A Novel Mutation in CNTNAP1 Gene Causes Disorganization of Axonal Domains, Hypomyelination and Severe Neurological Deficits

Abstract

CNTNAP1 encodes the contactin-associated protein 1 (Cntnap1) which localizes to the paranodal region in all myelinated axons and is essential for axonal domain organization and the propagation of action potentials. To date, close to 45 reported human CNTNAP1 variants have been identified that are associated with dysregulation and disorganization of the axonal domains, resulting in various forms of congenital hypomyelinating neuropathies in children.

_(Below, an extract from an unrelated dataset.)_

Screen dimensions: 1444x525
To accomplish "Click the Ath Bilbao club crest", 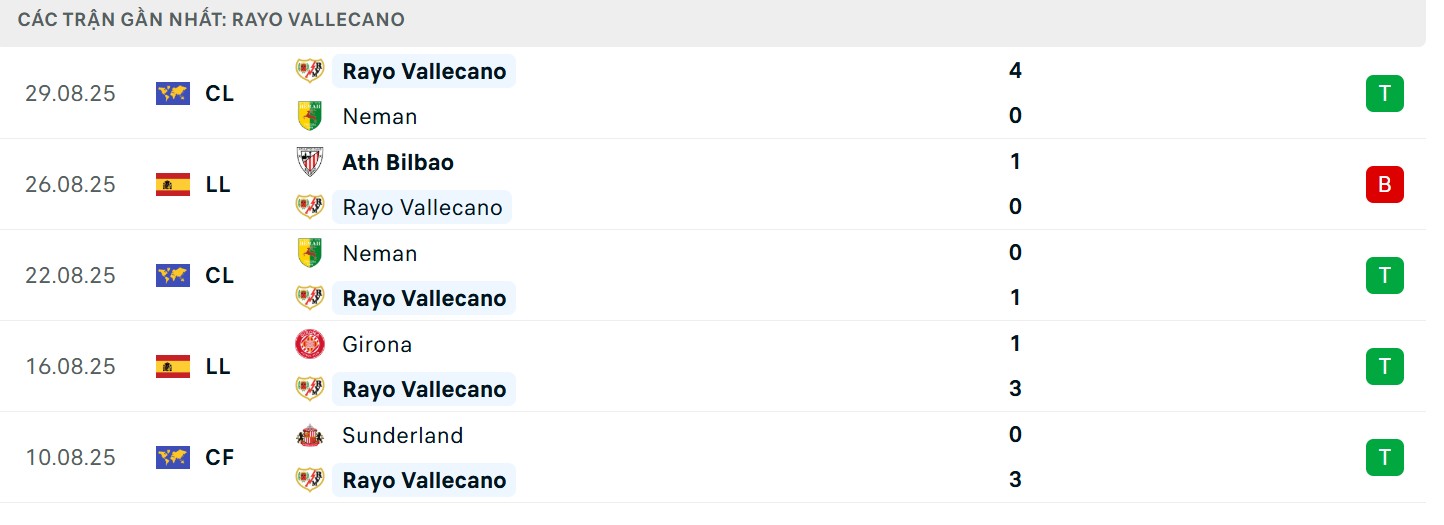I will (310, 162).
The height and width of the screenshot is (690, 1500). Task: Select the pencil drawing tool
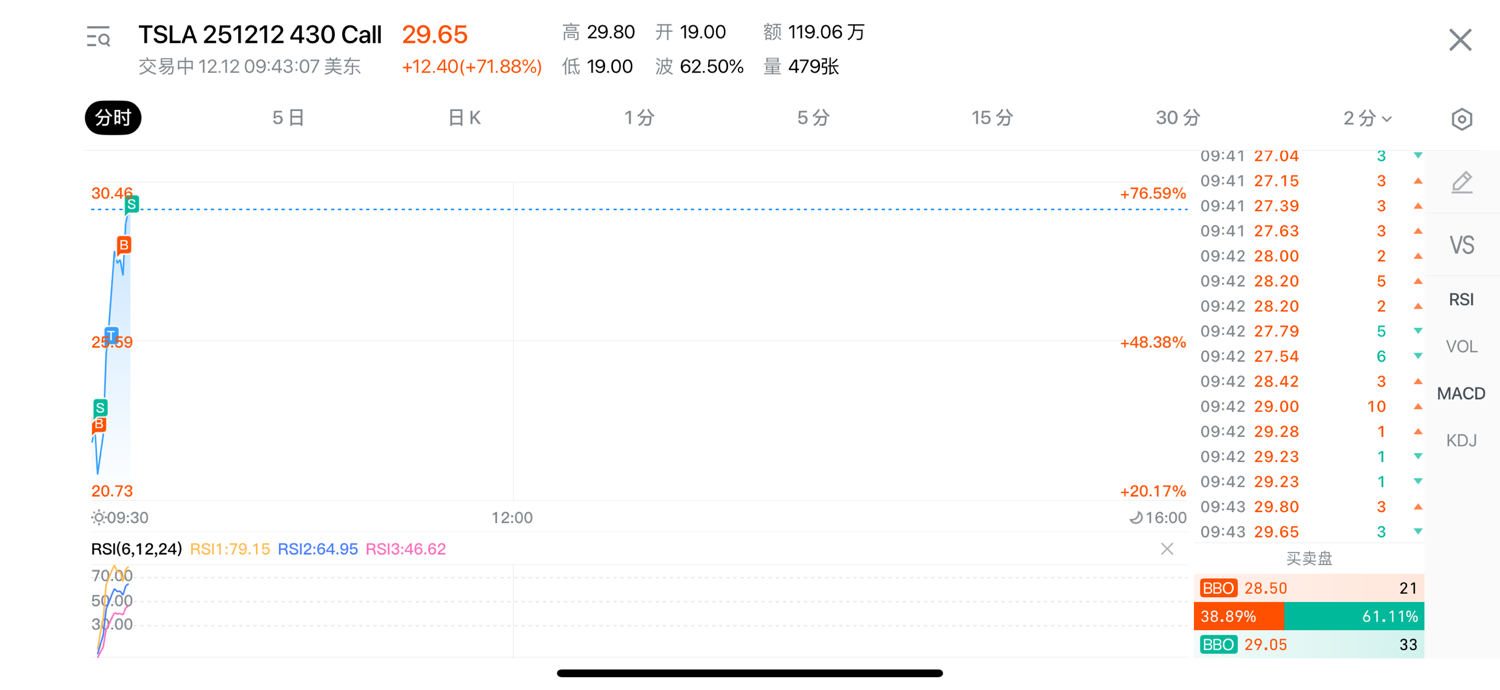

Currently, no treatments are available for neuropathies caused by CNTNAP1 variants, highlighting the importance of fully characterizing these mutations and their impact on Cntnap1 functions. To understand the importance of a novel human CNTNAP1 likely pathogenic variant that changes glycine at position 349 to valine in a child who also carries a CNTNAP1 truncation and displayed severe neurological deficits, we used CRISPR/Cas9 methodology and introduced a single nucleotide substitution in the mouse Cntnap1 gene, resulting in glycine at 350 to valine (Cntnap1^G350V). Trans-allelic combination of Cntnap1^G350V with a Cntnap1 null allele (Cntnap1^G350V/−) mimics human pathologies, recapitulating hypomyelination neuropathies associated with CNTNAP1 mutations as well as loss of paranodal junctions and disorganization of axonal domains in myelinated axons. Expression of the wild type Cntnap1 transgene in Cntnap1^G350V/− mice rescued the mutant phenotypes and restored all neurological deficits. Our studies demonstrate that GGT (glycine) to GTT (valine) change in human CNTNAP1 creates a recessive loss of function allele and lays the foundation for potential gene therapy studies aimed at treating CNTNAP1-associated hypomyelinating neuropathies in children.